Here’s how you would go about storing your pre-processed electricity consumption DataFrame, df
, in an HDF5 file:
# Create storage object with filename `processed_data`
data_store = pd.HDFStore('processed_data.h5')
# Put DataFrame into the object setting the key as 'preprocessed_df'
data_store['preprocessed_df'] = df
data_store.close()
Now you can shut your computer down and take a break knowing that you can come back and your processed data will be waiting for you when you need it. No reprocessing required. Here’s how you would access your data from the HDF5 file, with data types preserved:
# Access data store
data_store = pd.HDFStore('processed_data.h5')
# Retrieve data using key
preprocessed_df = data_store['preprocessed_df']
data_store.close()
A data store can house multiple tables, with the name of each as a key.
Just a note about using the HDFStore in pandas: you will need to have PyTables >= 3.0.0 installed, so after you have installed pandas, make sure to update PyTables like this:
pip install --upgrade tables
Conclusions
If you don’t feel like your pandas project is fast, flexible, easy, and intuitive, consider rethinking how you’re using the library.

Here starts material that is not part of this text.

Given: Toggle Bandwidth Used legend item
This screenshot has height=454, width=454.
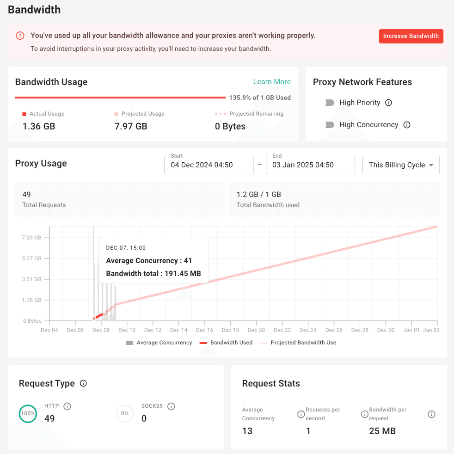Looking at the screenshot, I should (226, 343).
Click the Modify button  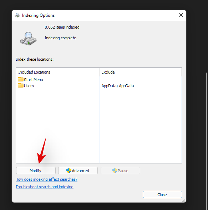click(36, 170)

The examples you’ve explored here are fairly straightforward but illustrate how the proper application of pandas features can make vast improvements to runtime and code readability to boot. Here are a few rules of thumb that you can apply next time you’re working with large data sets in pandas:
-
Try to use vectorized operations where possible rather than approaching problems with the
for x in df...
mentality. If your code is home to a lot offor
loops, it might be better suited to working with native Python data structures, because pandas otherwise comes with a lot of overhead. -
If you have more complex operations where vectorization is simply impossible or too difficult to work out efficiently, use the
.apply()
method. -
If you do have to loop over your array (which does happen), use
.iterrows()
or.itertuples()
to improve speed and syntax. -
pandas has a lot of optionality, and there are almost always several ways to get from A to B. Be mindful of this, compare how different routes perform, and choose the one that works best in the context of your project.
-
Once you’ve got a data cleaning script built, avoid reprocessing by storing your intermediate results with HDFStore.
-
Integrating NumPy into pandas operations can often improve speed and simplify syntax.